Your answer should be every line below that includes the word "beside".

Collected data
>>>
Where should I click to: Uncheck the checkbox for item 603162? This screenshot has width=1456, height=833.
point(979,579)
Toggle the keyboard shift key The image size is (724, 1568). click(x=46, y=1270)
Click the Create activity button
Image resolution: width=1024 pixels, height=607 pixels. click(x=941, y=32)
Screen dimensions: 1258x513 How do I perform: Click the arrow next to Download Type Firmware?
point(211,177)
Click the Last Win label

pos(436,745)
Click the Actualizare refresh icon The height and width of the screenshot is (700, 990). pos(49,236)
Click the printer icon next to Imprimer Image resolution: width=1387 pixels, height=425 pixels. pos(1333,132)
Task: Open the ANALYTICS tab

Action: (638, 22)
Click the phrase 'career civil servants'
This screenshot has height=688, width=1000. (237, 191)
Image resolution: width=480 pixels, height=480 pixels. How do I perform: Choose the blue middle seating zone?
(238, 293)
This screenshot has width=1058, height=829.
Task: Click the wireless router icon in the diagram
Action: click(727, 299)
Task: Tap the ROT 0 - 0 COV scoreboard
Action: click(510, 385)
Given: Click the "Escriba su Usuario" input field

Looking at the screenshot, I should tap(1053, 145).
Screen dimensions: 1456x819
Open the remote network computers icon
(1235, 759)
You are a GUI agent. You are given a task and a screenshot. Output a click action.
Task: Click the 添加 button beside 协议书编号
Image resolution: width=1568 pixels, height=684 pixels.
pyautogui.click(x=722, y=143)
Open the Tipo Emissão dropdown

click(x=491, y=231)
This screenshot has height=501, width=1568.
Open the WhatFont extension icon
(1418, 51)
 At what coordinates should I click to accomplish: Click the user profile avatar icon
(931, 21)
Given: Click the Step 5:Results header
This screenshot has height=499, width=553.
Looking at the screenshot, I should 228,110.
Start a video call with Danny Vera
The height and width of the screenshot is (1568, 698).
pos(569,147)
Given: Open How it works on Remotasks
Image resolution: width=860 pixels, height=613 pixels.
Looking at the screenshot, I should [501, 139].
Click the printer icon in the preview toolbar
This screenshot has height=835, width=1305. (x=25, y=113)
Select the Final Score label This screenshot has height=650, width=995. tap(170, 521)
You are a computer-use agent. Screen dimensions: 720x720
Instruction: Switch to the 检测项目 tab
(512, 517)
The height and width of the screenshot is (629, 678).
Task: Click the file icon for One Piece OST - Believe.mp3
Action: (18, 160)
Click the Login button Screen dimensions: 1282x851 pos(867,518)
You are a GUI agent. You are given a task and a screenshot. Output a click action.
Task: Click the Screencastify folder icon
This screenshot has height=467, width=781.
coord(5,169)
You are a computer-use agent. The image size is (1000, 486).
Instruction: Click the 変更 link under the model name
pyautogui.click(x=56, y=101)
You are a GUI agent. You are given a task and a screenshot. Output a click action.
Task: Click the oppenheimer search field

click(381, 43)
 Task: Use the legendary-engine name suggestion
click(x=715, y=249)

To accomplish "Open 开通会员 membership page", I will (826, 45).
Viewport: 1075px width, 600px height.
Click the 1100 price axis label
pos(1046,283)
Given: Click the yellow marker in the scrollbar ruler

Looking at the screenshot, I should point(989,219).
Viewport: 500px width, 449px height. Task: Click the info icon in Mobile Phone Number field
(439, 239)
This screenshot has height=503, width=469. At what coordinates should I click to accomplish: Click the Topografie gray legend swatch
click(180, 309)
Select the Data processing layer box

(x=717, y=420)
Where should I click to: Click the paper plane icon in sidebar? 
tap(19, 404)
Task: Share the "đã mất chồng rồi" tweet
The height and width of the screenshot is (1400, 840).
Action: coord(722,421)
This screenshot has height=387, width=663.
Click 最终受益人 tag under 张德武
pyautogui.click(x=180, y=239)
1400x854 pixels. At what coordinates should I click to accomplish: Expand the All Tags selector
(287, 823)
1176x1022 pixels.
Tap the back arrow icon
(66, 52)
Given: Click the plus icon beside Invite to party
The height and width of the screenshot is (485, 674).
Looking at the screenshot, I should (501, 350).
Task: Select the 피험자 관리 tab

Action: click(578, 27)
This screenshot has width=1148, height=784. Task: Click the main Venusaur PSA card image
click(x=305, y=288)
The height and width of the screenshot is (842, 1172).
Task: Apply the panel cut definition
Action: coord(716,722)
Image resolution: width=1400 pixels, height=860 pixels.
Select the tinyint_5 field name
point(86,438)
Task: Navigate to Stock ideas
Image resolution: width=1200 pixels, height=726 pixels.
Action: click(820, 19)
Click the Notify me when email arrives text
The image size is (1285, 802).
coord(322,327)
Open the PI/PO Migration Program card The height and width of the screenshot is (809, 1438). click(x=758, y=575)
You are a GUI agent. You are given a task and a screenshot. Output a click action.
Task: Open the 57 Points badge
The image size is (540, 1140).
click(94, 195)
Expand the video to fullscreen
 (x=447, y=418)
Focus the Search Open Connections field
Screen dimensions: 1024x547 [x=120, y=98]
<<<
TASK OUTPUT:
Task: Click the 添加 button beside 协议书编号
Given: Click the plus icon beside Invite to party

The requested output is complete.